2021 Judges
Judges are drawn from different literary fields including eminent journalists, broadcasters and academics with expertise and a connection to literature in Africa. Five stories are selected for the shortlist by the judges, with one selected as the winner on the day of the award each year.
Goretti Kyomuhendo is one of Uganda’s leading novelists. She holds an MA in creative writing from the University of KwaZulu-Natal, South Africa. Her first novel, The First Daughter, was published in 1996, followed by Secrets No More in 1999, which won the Uganda National Literary Award for Best Novel in the same year. In 2002, she published a novella, Whispers from Vera. Her third novel, Waiting, was published by The Feminist Press in New York in 2007. In 2014, she published the Essential Handbook for African Creative Writers. She has also published several children’s books and short stories, the latest being Lost and Found published in New Daughters of Africa: An International Anthology of Writing by Women of African Descent edited by Margaret Busby (2019). The first Ugandan woman writer to receive the International Writing Program Fellowship at the University of Iowa, Goretti has been recognised for her work as a writer and literary activist nationally and internationally, and has participated in numerous forums worldwide. In 2019, Goretti was featured among the 100 Most Influential Africans by the UK- based, bestselling Pan African Magazine, New African. In 2020, she was appointed a member of the Commonwealth Foundation’s Civil Society Advisory Governors representing Africa. Goretti is a founding member of FEMRITE – Uganda Women Writers’ Association and Publishing House – and worked as its first Director for ten years (1997-2007). In 2009, she founded and is Director of the African Writers Trust, which promotes synergies and collaborative learning between African writers on the continent and in the Diaspora.
Nick Makoha is the founder of The Obsidian Foundation. In 2017, Nick’s debut collection, Kingdom of Gravity, was shortlisted for the Felix Dennis Prize for Best First Collection and was one of the Guardian’s best books of the year. Nick is a Cave Canem Graduate Fellow and the Complete Works alumnus. He won the 2015 Brunel International AfricanPoetry Prize and the 2016 Toi Derricotte & Cornelius Eady Prize for his pamphlet Resurrection Man. His poems have appeared in the Cambridge Review, the New York Times, Poetry Review, 'e Rialto, Poetry London, TriQuarterly Review, Boston Review, Callaloo and Wasa#ri. He is a Trustee for the Arvon Foundation and the Ministry of Stories, and a member of the Malika’s Poetry Kitchen collective. nickmakoha.com
Razia Iqbal is a BBC News Presenter on Newshour on the World Service, and the World Tonight on Radio 4, and was the BBC arts correspondent for ten years. She will be a Visiting Journalism Professor at Princeton in 2022. She was born in Uganda and lived in Nairobi until she was 8-years-old, when she moved to London.

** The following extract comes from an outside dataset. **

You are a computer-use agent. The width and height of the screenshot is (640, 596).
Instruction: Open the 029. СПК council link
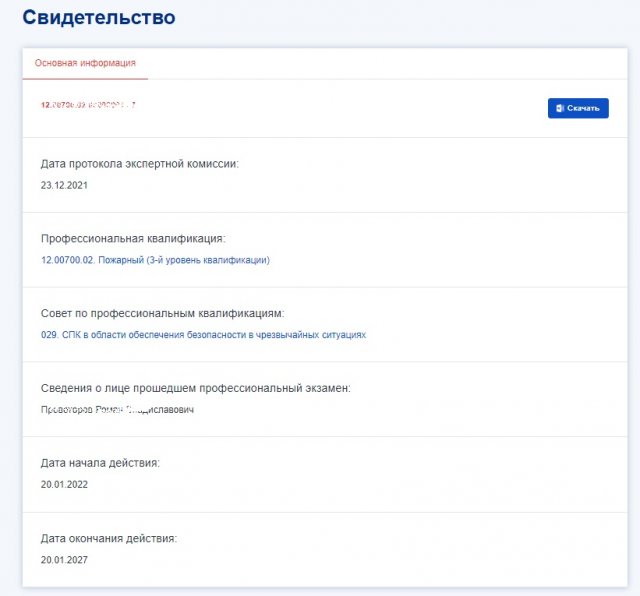click(203, 335)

Victor Ehikhamenor is a Nigerian multimedia artist, photographer and writer. He has been prolific in producing abstract, symbolic and politically/historically motivated works. A 2020 National Artist in Residence at the Neon Museum, Las Vegas, Nevada, Ehikhamenor is also a 2016 Rockefeller Foundation Bellagio Fellow. He has held several solo exhibitions and his works have been included in numerous group exhibitions and biennales, including: The 57th Venice Biennale as part of the Nigerian Pavilion (2017), 5th Mediations Biennale in Poznan, Poland (2016), The 12th Dak’art Biennale in Dakar, Senegal (2016), Biennale Jogja XIII, Indonesia (2015). As a writer he has published fiction and critical essays with academic journals, magazines and newspapers round the world including New York Times, Guernica Magazine, BBC, CNN Online, Washington Post, etc. Ehikhamenor is the founder of Angels and Muse, a thought laboratory dedicated to the promotion and development of contemporary African art and literature in Lagos, Nigeria.
Georgina Godwin is an independent broadcast journalist. A regular chair of literary events, worldwide, she is also Books Editor for Monocle 24 and presenter of the in-depth author interview show “Meet the Writers”. She is a frequent host of the award winning current affairs programme The Globalist and a commentator on Southern African politics. Born in Zimbabwe, and educated there and at Mountview Academy of Theatre Arts, London, she was a founder member of SWRadio Africa, Zimbabwe’s first independent radio station (for which she was deemed “an enemy of the state” and banned from her home country), and of the Harare International Festival of the Arts. She serves on the board of the charities English PEN & Developing Artists.